O afogado mais formoso

[dropcap style=’circle’]O[/dropcap]ntem, 7 de Setembro, estive prestes a afogar-me na praia do Tofo, em Inhambane. Havia um fundão e muito vento e marés em redemoinho e nas minhas costas o meu amigo (que nada muito melhor que eu) foi ao fundo por duas vezes antes de desenvencilhar-se, enquanto eu patinava no turbilhão, sem quaisquer resultados à vista.

Rapidamente fiquei ofegante; era batido por ondas desencontradas e já me faltava o fôlego para gritar. Piorou porque o tentáculo ácido de uma garrafa azul se enrolou no meu braço, lacerando-o; à sensação de que aquela massa de águas furibundas era superior às minhas forças juntou-se a dor e aí comecei a entrar em pânico.

Sentia-me um idiota a apagar-se a trinta metros da praia. E vi a minha mulher a sair da água com a minha filha mais nova, ambas pálidas, mais magras do que me recordava, como se um susto as alfinetasse – percebi que se tinham safado a custo. Ainda lhes acenei, mas não me viram no âmago do meu inferno.

Há um momento em que as perspectivas se invertem: o céu fica em baixo e a água em cima. E o peso daquela abóbada densa e líquida ameaça desabar sobre nós: é quando se deflagrou o sentimento de iminência. Aí sentimos o Opaco de que fala Michaux, a propósito da mãe a caminho da morte: a água deixa de ser fria, é apenas uma grande massa glacial, de algodão, que nos atravessa, poro a poro. Um cansaço geriátrico drenava o meu corpo, varrido pela inabalável densidade das águas. Num último assomo de espírito resolvi inverter de novo as perspectivas, pôr-me a boiar e deixar-me arrastar.

O coração explodia-me no céu da boca quando o nadador-salvador veio pelas minhas costas, a reboque de uma prancha. Não o vi chegar, tomo-o agora por um anjo no sentido que lhe deu García Márquez: o anjo é a única criatura do universo que não tem consciência do seu acontecimento.

## Entradas extraídas:
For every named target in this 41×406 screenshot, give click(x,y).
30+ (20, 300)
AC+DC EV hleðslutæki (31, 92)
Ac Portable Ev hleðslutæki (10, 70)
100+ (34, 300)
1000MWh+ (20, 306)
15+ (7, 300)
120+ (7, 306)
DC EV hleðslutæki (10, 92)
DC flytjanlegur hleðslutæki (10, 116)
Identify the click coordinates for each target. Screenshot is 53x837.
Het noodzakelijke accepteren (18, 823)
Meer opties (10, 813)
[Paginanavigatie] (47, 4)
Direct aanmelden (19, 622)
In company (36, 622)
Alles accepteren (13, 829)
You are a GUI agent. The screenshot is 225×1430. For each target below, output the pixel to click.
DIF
--
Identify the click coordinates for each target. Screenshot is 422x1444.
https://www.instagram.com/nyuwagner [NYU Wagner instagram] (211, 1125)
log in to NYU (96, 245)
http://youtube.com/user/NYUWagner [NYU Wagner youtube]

## O que se pede:
Segundo o texto fornecido, em que praia ocorreu o quase afogamento relatado?

## Resposta correta:
Na praia do Tofo, em Inhambane.